Amid another weak day in the U.S. equities sector on Monday, autonomous truck-driving systems provider TuSimple Holdings Inc (US:TSP) moved against the grain, closing up 3.25% against the prior session. Over the past weekend, The Wall Street Journal broke the news that the embattled enterprise plans to lay off at least half its workforce later this week.
Nominally, the cuts will affect at least 700 employees and per the WSJ’s source, the headcount reduction could go even deeper. As of June of this year, TuSimple had 1,430 full-time employees under its global payroll. In addition to its headquartered city of San Diego, California, the autonomous driving systems specialist features operations in Arizona, Texas and China.

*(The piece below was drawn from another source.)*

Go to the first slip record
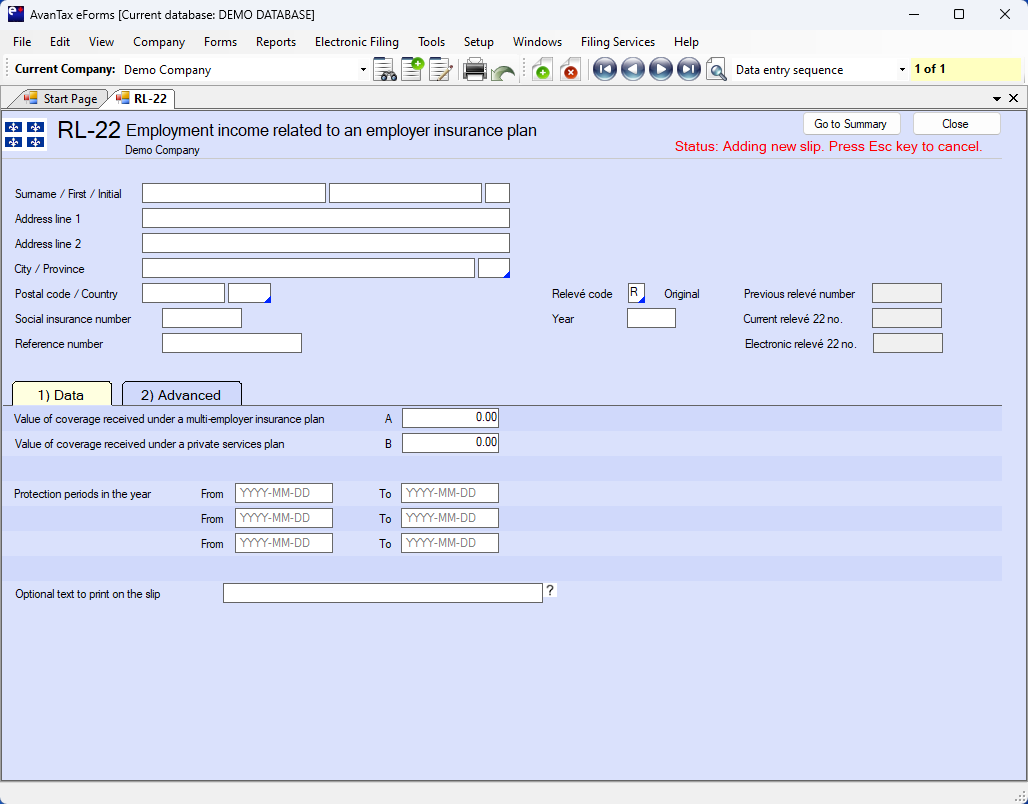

As part of the downsizing, wrote the WSJ’s Heather Somerville, “much of TuSimple’s operation in Tucson, Ariz., where it does a lot of its test driving, will be eliminated, and the team that works on the algorithms for the self-driving software will be pared back significantly, the [source of the layoff announcement] said.”
This latest development compounds earlier troubles that severely hurt TSP stock. As Fintel’s Greg Morcroft stated, a filing with the U.S. Securities and Exchange Commission in late October revealed TuSimple’s board determined “that the company did share confidential data with Chinese trucking startup Hydron without the board’s knowledge.”
At the time, TSP stock fell 47% as regulators began probing if co-founder and then-CEO Xiaodi Hou “violated fiduciary duties and securities laws when he failed to disclose information about Hydron.”
Following Hou’s dismissal, he teamed up with fellow co-founder Mo Chen – who also leads Hydron – to fire the board, according to another WSJ report. In November, accounting firm KPMG LLP stated in a letter to the SEC that it resigned as TuSimple’s auditor because of the board firing. Per the WSJ, the termination of the board involved dismissing TuSimple’s audit committee.
Weighing on TSP stock is that the underlying company suffers from concurrent federal investigations. In a WSJ exclusive published in August of this year, an autonomously operated truck integrated with TuSimple’s technology veered off lane on the I-10 highway in Tucson, Arizona, eventually slamming into a concrete barricade. The incident occurred a few months prior to the publication date on April 6.
The Federal Motor Carrier Safety Administration – an agency under the Department of Transportation – launched a safety compliance investigation regarding TuSimple’s accident. An internal company document assigns blame on the driver-engineer team that operated the truck in question. Specifically, TuSimple alleges that one of the parties failed to properly reboot the autonomous driving system before engaging it, causing the system to execute an undesired command.
However, researchers at Carnegie Mellon University concluded that the autonomous driving system erroneously turned the wheel, causing the accident. Further, they stated that TuSimple’s explanation of human error was misleading.
Despite Monday’s heroics, TSP stock still slipped slightly over 21% in the trailing five sessions. Additionally, on a year-to-date basis, shares hemorrhaged 95.63% of equity value.